* Excerpt to read *
Inferring ongoing cancer evolution from single tumour biopsies using synthetic supervised learning
Fig 5
(A) Transfer learning approach utilizing ‘renovated’ pre-trained neural networks for alternative evolutionary inference tasks in tumour cellular populations. TEMULATOR is an alternative cancer evolution simulator that generates synthetic tumour sequencing data by deterministically initiating subclones at user specified fitnesses and time points [38]. (B) Pre-trained models provide significant reductions in testing loss, over non-pretrained models, when updating neural network weights on reduced dataset size of 500,000 synthetic VAF distributions (~1.25% of the total dataset size used to originally train TumE). (C) TumE transfer (TumE-T) effectively recovers evolutionary parameters from TEMULATOR simulations (75–200x mean sequencing depth, 100% tumor purity) with mean and median percentage errors less than 10% in all cases. A full description of performance across variable sequencing depths, mutation rates, and subclone frequencies is provided in S23 Fig. (D) We find consistency between the subclone cellular fraction estimated by TumE-T and the subclone frequency (cellular fraction / 2) estimates generated from TumE, indicating nearly identical tasks are easily transferred through pre-training. (E) Per genome per division mutation rate estimates in 88 WES and WGS samples from von Loga et al. [33] (MMR-GE = mismatch deficient repair gastro-esophageal cancer), Griffith et al. [31] (AML = acute myeloid leukemia), and PCAWG [11]. (F) Subclone fitness (1+s) estimates (relative growth rate advantage of subclone over background population) and (G) subclone emergence time estimates in 36 tumour biopsies identified with 1 subclone in the PCAWG data. Subclone fitness and emergence time estimates were scaled to a final tumour population size of 1010 cells, similar to [7]. PCAWG sample identifiers are provided on the x-axis.

* Provided records *
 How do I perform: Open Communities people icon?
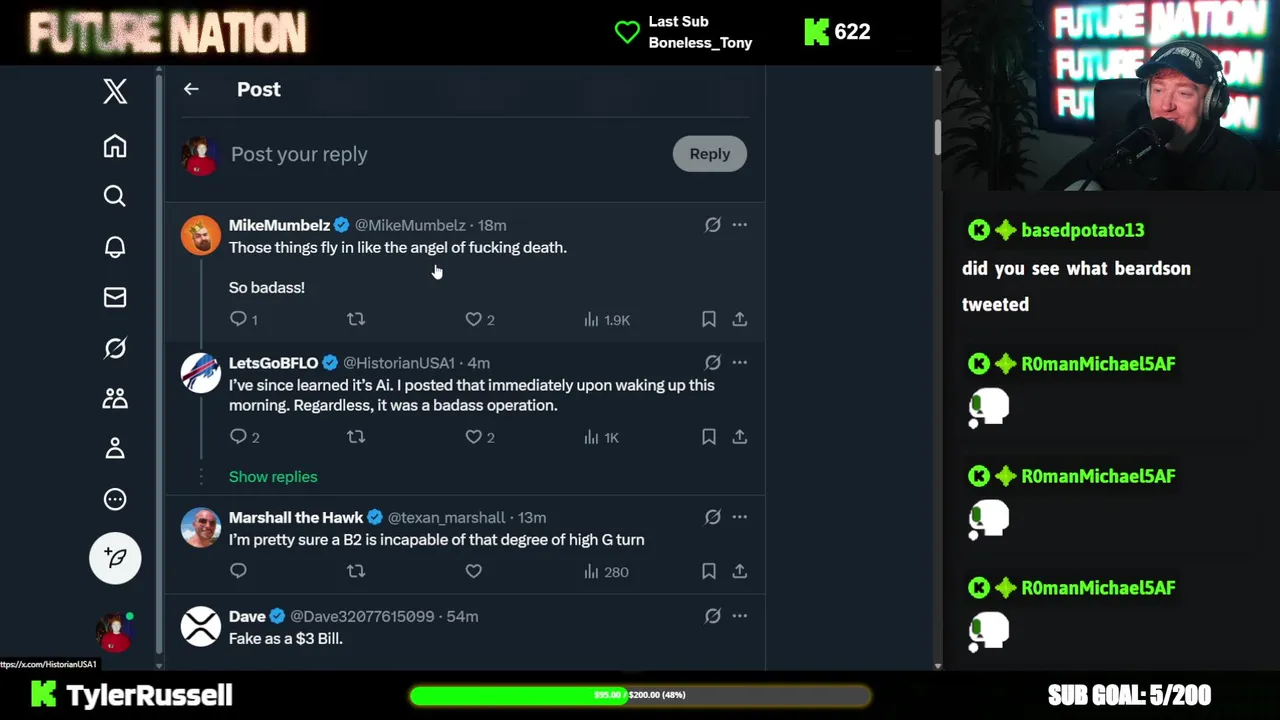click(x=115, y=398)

...

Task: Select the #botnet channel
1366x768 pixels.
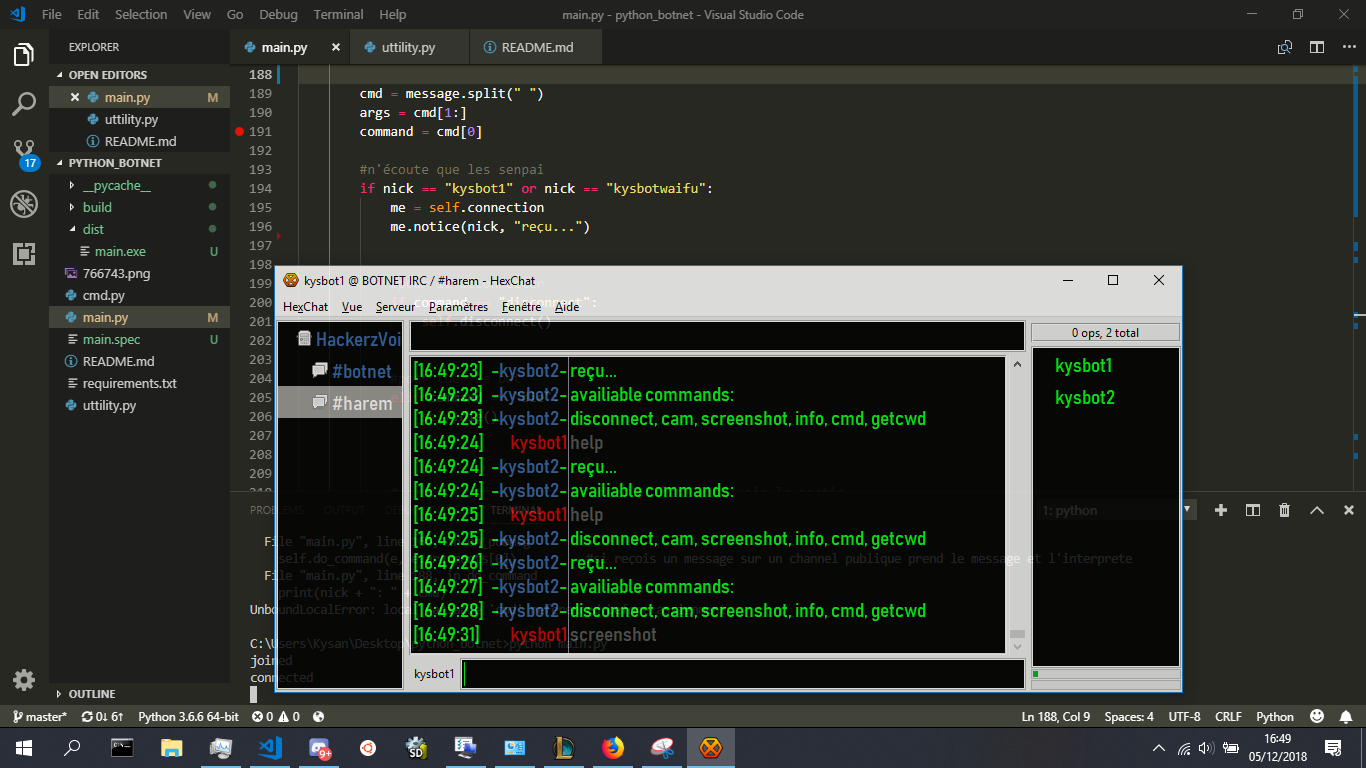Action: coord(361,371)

* What to produce *
Answer these questions from the figure caption.
(a) How many synthetic VAF distributions made up the reduced dataset used to update the neural network weights?
(b) What range of mean sequencing depth did the TEMULATOR simulations used to test TumE-T cover?
(c) In how many PCAWG tumour biopsies identified with 1 subclone were subclone fitness and emergence time estimated?

* Response area *
(a) 500,000, which is about 1.25% of the total dataset size originally used to train TumE.
(b) 75–200x.
(c) 36.